Sakineh a été condamnée à mort par lapidation en 2007. Sa lapidation, prévue initialement le 9 juillet, a été suspendue par les autorités iraniennes.

Ce sont les aveux présumés de Sakineh qui ont suscité émotion et mobilisation. Dans une interview télévisée diffusée le 11 août sur une chaîne iranienne, recouverte d’un tchador noir qui ne laissait paraître qu’un seul oeil et un nez, elle reconnaît avoir assisté au meurtre de son mari, commis par le cousin de celui-ci, avec lequel elle avait eu une relation. Les avocats de Sakineh ont dénoncé des aveux extorqués sous la violence, en affirmant que leur cliente avait été frappée et torturée jusqu’à ce qu’elle accepte de témoigner devant la caméra. Condamnée en 2006 à 99 coups de fouet qu’elle a déjà subis, Sakineh a vu ensuite sa condamnation à mort confirmée en appel en 2007. Le 6 août, dans une interview au quotidien britannique « The Guardian » réalisée grâce à un intermédiaire présent sur place, elle a dénoncé les mensonges des autorités iraniennes. « J’ai été reconnue coupable d’adultère mais acquittée du meurtre. L’homme qui a tué mon mari a été identifié et emprisonné mais pas condamné à mort. » Pourquoi cette différence de traitement ? « C’est parce que je suis une femme, répond-elle, et que dans ce pays ils pensent qu’ils peuvent faire ce qu’ils veulent avec les femmes. » Revenant sur les conditions de son procès, elle a expliqué qu’elle n’a pas compris le mot arabe utilisé pour désigner la lapidation.
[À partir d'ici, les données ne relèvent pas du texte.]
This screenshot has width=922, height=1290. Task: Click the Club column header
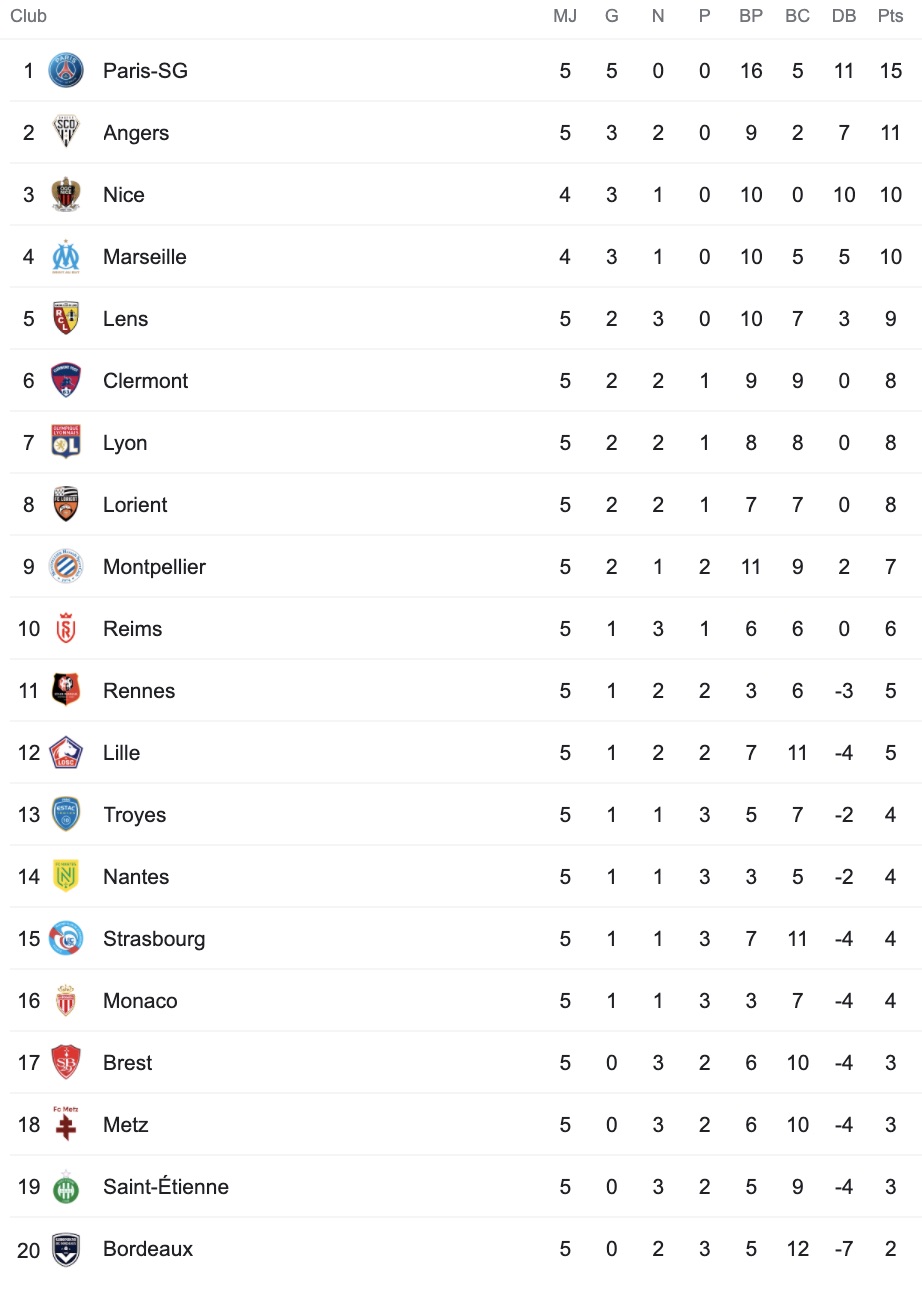(x=28, y=16)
Elle a signé la sentence. « Quand je suis retournée en prison et que mes codétenues m’ont avertie que j’allais être lapidée, je me suis immédiatement évanouie. »
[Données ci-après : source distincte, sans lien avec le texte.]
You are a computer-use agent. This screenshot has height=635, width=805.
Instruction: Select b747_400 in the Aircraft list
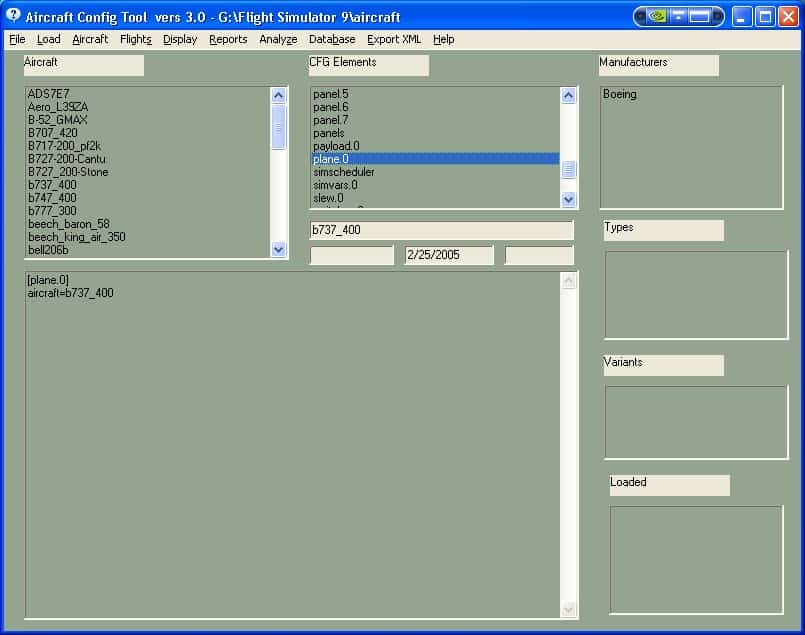click(x=52, y=198)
Emprisonnée depuis quatre ans, Sakineh raconte avoir subi de fortes pressions des autorités : « Ils ont essayé de convaincre mon esprit que j’étais une femme adultère, une mère irresponsable, une criminelle, mais avec le soutien international, une fois de plus, je me suis retrouvée moi, innocente. » Sakineh a adressé une dernière requête : « Ne les laissez pas me lapider devant mon fils. » Le verdict des autorités iraniennes est attendu dans les prochains jours.